California is known for having complicated tax and business laws. This is all the more reason why individuals with assets in California should look into creating an estate plan. Proper estate planning can potentially reduce the amount of taxes you pay during your life as well as how much your children pay on their inheritances. Business owners who use an estate plan to pass on their business will also help the people who have to run the company.
Creating a succession plan
A succession plan is a document within an estate plan that provides for how a business will be run if the owner becomes incapacitated or dies. It may also address what should happen to the business when the owner retires. A succession plan can outline the steps for family members to take over the business, or it can direct others to sell the business or sell ownership in the business. Before creating a succession plan, company owners should consult with any co-owners and individuals who will be given responsibility in taking over, transferring or selling the business.

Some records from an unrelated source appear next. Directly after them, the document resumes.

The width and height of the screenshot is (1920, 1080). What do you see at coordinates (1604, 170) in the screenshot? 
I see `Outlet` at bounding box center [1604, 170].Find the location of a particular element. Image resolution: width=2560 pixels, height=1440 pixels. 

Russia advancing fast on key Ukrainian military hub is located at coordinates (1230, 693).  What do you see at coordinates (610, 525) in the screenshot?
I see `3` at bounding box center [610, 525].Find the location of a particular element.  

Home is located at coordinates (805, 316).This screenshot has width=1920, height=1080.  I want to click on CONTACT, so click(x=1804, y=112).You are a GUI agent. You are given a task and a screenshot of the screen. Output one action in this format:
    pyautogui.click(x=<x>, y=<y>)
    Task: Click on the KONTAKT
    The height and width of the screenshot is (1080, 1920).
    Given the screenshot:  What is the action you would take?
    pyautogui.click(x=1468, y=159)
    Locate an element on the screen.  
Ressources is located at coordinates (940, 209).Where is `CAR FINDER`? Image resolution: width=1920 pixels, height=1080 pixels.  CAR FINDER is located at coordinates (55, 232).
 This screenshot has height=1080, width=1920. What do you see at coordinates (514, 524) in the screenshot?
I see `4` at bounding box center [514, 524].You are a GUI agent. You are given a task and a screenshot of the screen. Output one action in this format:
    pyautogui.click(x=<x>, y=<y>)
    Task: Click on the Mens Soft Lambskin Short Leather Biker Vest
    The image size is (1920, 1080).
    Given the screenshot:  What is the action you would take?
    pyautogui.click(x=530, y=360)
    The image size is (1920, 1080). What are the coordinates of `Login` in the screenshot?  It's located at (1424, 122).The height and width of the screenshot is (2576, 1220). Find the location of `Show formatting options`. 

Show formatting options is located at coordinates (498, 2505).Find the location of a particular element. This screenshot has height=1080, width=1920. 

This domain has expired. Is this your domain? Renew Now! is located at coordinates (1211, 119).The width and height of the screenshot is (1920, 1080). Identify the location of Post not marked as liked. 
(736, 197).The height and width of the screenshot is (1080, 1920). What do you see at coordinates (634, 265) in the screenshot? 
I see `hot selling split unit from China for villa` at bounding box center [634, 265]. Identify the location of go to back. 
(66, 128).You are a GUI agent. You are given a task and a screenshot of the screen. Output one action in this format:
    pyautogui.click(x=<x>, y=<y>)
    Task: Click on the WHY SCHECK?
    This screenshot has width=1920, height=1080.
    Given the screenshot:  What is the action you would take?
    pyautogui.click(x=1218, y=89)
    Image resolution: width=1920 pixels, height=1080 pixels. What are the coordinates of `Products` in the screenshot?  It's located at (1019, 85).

Insurance plans for successors and dependents
Whether or not you own a business, you can still help your dependents by taking out life and/or disability insurance. Life insurance will typically pay out when the policyholder passes away, and disability insurance can often be used if a person becomes incapacitated and is unable to work. If you do own a business, you may also want to look into key person insurance. This type of insurance can attach to a business and pay for certain business expenses if the owner dies or becomes incapacitated.
Other important documents in an estate plan
You may want to speak with an attorney about whether to include a will or a trust fund in your estate plan. A living trust can be used to assign a trustee to oversee assets on behalf of beneficiaries. You may also want to consider giving someone power of attorney over your financial and medical decisions in the event you become incapacitated.